Der Verursacher des Unfalls wurde schwer verletzt. Er hat nach Angaben der Polizei keinen Führerschein. Auslöser der Flucht war die Absicht der Zivilstreife der Autobahnpolizei, das Fahrzeug zu kontrollieren, weil dessen Kurzzeitkennzeichen abgelaufen war. Solche Kennzeichen werden oft für Probefahrten vergeben. Die Staatsanwaltschaft ordnete nach dem Unfall eine Blutprobe an.

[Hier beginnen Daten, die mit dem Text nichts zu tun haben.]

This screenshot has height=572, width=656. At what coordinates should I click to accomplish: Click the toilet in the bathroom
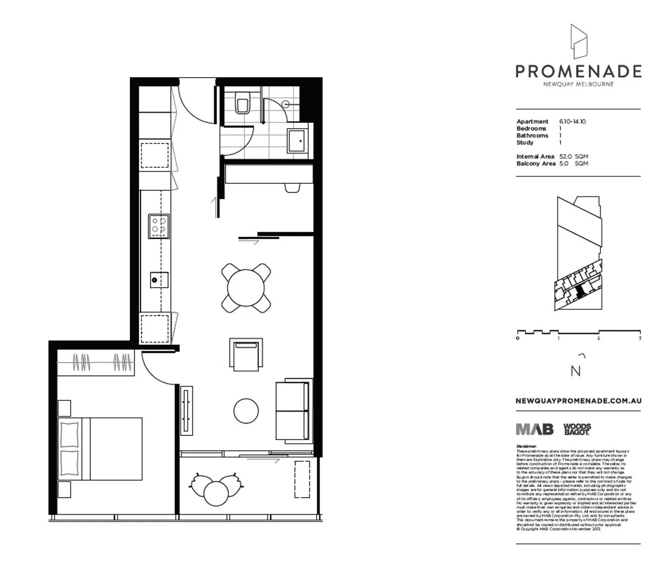[x=243, y=102]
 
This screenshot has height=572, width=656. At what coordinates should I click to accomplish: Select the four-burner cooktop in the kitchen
[x=159, y=225]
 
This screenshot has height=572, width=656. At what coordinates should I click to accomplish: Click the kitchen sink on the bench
[x=158, y=278]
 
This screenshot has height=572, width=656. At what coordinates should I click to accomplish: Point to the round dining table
[x=246, y=288]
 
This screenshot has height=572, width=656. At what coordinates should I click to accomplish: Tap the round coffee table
[x=246, y=411]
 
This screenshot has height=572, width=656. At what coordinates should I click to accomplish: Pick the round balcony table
[x=216, y=492]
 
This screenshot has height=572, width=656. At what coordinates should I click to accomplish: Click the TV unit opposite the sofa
[x=187, y=410]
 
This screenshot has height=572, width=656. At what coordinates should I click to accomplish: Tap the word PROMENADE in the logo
[x=578, y=72]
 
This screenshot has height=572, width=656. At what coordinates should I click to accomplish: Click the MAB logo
[x=535, y=429]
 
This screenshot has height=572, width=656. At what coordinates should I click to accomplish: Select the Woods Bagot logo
[x=577, y=429]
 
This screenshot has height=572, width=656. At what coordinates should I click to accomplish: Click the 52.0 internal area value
[x=566, y=157]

Die 39-Jährige erlag im Krankenhaus ihren schweren Verletzungen. Der 18-Jährige hatte die Signale der Polizei zum Anhalten missachtet und seine Fahrt auf der Autobahn 5 nach Süden fortgesetzt. Dann bog er plötzlich auf den Parkplatz ab und prallte dort auf das abgestellte Auto der Familie. Dieses wurde durch die Wucht des Aufpralls noch auf ein weiteres Auto geschoben, in dem keine Menschen saßen.